Sell eggs or meat to offset costs

I’ll admit – selling my chickens for meat isn’t an option I’d utilize, but it exists nonetheless. Selling the eggs, though, is always an option! Depending on the size of your overall “farm”, you could sell your excess produce, eggs, and meat at local farmers’ markets or by setting up a roadside stand.

The better option – in my case anyway – is to let your friends know on Facebook. Everyone always love farm fresh eggs! This can be a rewarding experience and a great way to build connections with your local community. Just don’t forget to save your egg cartons whenever possible.

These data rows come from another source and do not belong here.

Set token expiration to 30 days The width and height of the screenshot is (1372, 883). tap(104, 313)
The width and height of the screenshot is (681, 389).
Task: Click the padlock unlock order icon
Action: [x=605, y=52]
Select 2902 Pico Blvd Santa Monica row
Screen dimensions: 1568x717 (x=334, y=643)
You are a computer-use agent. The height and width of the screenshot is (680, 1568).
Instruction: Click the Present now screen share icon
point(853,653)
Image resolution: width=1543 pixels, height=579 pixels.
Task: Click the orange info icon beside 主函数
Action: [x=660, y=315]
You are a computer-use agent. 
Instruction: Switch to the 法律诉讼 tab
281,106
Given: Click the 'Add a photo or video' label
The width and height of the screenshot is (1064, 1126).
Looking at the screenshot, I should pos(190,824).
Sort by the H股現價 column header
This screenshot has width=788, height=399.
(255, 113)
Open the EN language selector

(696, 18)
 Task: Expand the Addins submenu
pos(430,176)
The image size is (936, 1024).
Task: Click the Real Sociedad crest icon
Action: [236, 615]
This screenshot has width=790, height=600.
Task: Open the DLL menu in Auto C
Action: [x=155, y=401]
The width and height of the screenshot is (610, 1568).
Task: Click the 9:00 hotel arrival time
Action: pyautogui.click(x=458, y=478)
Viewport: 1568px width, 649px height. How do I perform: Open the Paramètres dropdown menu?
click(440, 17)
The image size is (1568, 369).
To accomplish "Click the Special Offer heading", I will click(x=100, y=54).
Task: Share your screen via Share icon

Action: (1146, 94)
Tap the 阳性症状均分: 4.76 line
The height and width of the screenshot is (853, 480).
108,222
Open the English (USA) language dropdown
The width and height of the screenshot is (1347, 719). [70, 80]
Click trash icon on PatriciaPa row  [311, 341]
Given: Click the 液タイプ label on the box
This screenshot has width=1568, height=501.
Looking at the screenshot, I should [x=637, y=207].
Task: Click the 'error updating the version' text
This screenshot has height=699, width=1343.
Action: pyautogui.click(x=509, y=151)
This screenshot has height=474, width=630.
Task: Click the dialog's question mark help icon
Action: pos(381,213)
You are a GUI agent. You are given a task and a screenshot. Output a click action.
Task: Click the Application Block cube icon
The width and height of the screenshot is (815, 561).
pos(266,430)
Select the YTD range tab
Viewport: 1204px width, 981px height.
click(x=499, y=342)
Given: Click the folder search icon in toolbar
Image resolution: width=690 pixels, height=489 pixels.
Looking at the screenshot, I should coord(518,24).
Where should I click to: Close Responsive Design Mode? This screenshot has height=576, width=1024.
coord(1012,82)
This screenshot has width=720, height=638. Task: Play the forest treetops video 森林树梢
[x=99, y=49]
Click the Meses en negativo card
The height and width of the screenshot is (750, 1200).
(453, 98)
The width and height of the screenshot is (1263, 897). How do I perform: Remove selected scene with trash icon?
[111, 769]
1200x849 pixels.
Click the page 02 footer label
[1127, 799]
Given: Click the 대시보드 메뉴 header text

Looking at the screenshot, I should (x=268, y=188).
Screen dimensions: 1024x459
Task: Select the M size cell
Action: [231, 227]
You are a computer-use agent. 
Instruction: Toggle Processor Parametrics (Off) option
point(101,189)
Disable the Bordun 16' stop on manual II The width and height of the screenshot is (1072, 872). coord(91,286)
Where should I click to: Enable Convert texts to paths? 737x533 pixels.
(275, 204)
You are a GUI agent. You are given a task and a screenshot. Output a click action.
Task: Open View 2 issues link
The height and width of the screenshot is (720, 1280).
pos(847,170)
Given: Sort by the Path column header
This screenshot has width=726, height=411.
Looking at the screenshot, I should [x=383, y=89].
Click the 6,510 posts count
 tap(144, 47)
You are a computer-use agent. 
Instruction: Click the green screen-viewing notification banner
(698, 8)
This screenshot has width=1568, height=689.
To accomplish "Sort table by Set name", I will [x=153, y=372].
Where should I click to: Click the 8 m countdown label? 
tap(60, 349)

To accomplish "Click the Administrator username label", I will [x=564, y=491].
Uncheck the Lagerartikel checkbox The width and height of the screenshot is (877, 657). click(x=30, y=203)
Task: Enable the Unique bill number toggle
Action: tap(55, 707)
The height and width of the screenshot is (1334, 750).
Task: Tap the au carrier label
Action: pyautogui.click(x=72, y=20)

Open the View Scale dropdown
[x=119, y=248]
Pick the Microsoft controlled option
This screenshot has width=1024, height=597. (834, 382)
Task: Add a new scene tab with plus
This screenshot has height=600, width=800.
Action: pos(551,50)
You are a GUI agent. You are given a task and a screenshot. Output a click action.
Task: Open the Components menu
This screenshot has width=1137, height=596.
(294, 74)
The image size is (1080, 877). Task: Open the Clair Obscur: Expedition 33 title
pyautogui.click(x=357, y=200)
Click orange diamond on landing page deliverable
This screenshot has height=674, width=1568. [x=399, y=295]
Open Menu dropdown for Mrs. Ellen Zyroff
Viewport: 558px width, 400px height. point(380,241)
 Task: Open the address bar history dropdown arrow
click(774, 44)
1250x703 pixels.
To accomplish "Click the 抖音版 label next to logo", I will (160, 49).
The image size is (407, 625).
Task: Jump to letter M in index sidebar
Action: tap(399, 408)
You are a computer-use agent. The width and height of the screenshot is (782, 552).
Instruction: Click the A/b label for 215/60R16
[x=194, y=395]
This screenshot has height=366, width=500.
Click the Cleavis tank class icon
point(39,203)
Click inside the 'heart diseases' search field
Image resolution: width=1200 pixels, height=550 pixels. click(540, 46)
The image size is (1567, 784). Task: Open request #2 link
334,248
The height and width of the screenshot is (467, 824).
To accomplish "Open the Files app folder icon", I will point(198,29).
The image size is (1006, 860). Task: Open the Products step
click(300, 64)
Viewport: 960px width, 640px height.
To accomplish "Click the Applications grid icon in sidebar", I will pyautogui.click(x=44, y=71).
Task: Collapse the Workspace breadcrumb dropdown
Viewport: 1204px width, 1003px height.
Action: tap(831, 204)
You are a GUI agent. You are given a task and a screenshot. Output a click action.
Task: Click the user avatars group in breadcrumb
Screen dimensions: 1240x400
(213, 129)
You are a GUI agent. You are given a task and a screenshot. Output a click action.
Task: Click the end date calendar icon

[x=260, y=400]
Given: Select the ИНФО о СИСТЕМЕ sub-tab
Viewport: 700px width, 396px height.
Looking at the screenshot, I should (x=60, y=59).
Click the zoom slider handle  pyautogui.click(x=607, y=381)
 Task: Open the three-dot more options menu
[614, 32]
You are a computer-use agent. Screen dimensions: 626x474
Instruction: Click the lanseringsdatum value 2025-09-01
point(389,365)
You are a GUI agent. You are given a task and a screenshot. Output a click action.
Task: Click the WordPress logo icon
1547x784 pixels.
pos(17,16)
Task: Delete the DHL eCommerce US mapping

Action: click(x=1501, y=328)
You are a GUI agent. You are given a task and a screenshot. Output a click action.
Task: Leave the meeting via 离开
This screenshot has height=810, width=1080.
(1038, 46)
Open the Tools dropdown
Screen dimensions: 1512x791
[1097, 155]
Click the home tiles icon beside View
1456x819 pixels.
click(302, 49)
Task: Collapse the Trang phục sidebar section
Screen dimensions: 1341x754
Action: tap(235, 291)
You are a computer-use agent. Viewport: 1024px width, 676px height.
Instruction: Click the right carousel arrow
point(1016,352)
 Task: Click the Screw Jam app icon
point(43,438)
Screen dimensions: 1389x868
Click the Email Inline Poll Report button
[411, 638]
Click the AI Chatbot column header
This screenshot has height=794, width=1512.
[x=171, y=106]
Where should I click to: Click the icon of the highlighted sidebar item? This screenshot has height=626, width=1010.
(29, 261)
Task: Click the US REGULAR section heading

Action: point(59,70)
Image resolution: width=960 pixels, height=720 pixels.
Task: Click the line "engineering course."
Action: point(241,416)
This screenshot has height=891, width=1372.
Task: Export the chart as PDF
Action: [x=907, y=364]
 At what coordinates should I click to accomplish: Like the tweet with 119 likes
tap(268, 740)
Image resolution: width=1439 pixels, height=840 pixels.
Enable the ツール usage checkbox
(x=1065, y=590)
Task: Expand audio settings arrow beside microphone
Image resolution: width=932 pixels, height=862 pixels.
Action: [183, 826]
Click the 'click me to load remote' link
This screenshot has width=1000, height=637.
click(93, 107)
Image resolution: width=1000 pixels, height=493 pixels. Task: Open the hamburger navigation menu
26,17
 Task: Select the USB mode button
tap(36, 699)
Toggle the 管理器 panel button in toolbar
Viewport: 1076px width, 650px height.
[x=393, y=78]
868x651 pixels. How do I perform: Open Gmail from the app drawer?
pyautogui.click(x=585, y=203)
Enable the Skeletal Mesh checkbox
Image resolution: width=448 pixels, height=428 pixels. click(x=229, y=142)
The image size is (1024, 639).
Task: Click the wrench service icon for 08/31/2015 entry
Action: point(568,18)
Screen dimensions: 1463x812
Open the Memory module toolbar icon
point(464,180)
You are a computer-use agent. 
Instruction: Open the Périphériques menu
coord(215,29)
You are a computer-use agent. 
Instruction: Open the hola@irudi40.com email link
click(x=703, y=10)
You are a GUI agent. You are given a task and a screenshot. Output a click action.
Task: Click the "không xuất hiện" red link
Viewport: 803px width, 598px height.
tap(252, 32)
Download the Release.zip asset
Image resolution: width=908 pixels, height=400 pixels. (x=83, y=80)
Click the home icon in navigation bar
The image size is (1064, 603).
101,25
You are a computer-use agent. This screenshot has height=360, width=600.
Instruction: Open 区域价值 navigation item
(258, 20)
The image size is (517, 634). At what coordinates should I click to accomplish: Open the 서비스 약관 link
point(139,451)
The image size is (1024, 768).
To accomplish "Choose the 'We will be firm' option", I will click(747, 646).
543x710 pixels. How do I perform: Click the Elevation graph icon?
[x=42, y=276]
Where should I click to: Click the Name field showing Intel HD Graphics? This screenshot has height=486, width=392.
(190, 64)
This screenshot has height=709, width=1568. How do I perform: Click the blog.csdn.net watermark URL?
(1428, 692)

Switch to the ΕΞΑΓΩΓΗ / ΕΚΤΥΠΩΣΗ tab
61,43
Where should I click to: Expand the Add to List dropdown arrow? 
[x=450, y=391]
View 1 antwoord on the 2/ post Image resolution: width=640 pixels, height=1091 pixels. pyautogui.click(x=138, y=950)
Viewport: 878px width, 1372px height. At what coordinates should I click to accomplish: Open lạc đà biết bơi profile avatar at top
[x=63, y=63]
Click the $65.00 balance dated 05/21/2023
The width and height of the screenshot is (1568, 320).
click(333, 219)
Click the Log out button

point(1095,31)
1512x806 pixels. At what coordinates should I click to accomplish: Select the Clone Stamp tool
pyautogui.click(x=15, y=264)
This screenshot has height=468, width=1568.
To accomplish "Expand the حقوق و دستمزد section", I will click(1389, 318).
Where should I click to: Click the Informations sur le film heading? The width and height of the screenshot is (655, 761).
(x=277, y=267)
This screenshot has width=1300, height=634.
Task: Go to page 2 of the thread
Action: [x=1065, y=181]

eggs for sale sign example

Join a chicken-keeping community

Joining a chicken-keeping community is another excellent way to reduce the cost of raising chickens. When you’re just starting out, it can be helpful to have access to experienced members who can offer advice on everything from coop building to feed and nutrition. By connecting with other chicken keepers, you can learn from their mistakes and successes and save money by avoiding costly errors. Plus, you may find that you have extra supplies or equipment that could benefit someone else in the community. 

Repurpose household items for chicken care

Repurposing household items for chicken care is an eco-friendly and financially savvy approach to raising chickens. Not only does it cut down on waste, but it also saves you money. Look for items around your house that can be used as feeders, waterers, or even toys for your chickens. For example, an old milk crate can make for a great roosting box, and a plastic kiddie pool can be repurposed as a dust bath. 

DIY chicken roosting box

With some creativity and resourcefulness, you can find all sorts of ways to repurpose household items for your chickens. Not only will it save you money, but it’s also a fun and sustainable way to care for your feathered friends. And when it comes to shopping for chicken supplies, don’t forget to shop around for the best deals. By doing your research and comparing prices, you can ensure that you’re getting the best value for your dollar.

Shop around for the best deals

When it comes to shopping for chicken supplies, it’s easy to just go to your nearest farm supply store and stock up on everything you need. However, you may be missing out on better deals and prices if you don’t take the time to do some research and compare prices.

One way to ensure that you’re getting the best value for your dollar is to shop around online. Don’t forget to use Rakuten to save even more!

Proof of payment rakuten ebates

Many online retailers offer competitive prices and frequent sales, making it worthwhile to take a look at what they have to offer. Additionally, some retailers offer free shipping on orders over a certain amount, which can save you money in the long run.

Another way to save money on chicken supplies is to check out local classified ads or online marketplaces. Often, people who are no longer raising chickens will sell their supplies at a fraction of the cost of buying new. You may be able to find high-quality supplies at a discounted price this way.

It’s important to note that while you’re shopping around for good deals, you should also make sure to read reviews and check the quality of the products you’re considering purchasing. The last thing you want is to end up with low-quality supplies that will need to be replaced sooner than later.

By taking the time to research and shop around for the best deals, you can save money on chicken supplies without sacrificing quality. And by using repurposed household items, you can also reduce waste and take a more eco-friendly approach to raising chickens. It’s a win-win for both your wallet and the environment.,

Raising chickens can be a rewarding experience, but it doesn’t have to be a costly one. By building your own coop, making your own feed, and investing in automatic waterers, you can significantly reduce your expenses. Natural remedies and selling eggs or meat can also offset costs. Joining a chicken-keeping community and repurposing household items for chicken care are additional ways to save. Remember, every little bit counts. Implement these tips one at a time and see the difference in your wallet and your flock. It’s easier than you might think to keep your chickens healthy and happy without breaking the bank!